**Work order:**
The answer is every line of the records that holds the word "lange", copied in full.

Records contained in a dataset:
□ □ □ □ □
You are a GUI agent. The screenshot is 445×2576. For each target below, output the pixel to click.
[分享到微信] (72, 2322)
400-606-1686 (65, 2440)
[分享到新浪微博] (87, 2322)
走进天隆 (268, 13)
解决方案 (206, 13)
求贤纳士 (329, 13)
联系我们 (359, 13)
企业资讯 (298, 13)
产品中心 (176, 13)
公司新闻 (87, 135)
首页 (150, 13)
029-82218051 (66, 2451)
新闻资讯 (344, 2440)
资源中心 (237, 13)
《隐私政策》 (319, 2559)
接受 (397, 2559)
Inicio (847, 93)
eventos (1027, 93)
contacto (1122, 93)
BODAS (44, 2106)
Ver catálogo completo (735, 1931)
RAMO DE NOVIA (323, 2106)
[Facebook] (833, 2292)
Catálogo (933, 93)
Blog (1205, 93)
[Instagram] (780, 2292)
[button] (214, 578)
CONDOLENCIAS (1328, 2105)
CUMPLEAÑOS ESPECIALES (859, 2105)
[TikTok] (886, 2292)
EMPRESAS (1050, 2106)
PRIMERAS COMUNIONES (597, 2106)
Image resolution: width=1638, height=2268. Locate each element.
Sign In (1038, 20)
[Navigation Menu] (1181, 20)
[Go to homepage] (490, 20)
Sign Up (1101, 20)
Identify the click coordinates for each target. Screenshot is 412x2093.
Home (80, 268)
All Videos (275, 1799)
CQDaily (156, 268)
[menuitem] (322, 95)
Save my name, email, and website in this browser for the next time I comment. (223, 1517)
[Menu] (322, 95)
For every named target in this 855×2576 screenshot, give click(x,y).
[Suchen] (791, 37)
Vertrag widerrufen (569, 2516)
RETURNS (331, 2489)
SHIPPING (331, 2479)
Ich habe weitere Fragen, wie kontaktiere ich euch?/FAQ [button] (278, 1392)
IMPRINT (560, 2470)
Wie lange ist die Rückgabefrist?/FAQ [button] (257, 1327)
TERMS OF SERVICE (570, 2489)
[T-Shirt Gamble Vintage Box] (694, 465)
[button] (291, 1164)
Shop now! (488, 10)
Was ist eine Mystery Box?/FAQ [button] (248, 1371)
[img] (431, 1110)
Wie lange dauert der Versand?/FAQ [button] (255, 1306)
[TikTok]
□ □ □ □ □
**Completed exercise:**
Wie lange ist die Rückgabefrist?/FAQ [button] (257, 1327)
Wie lange dauert der Versand?/FAQ [button] (255, 1306)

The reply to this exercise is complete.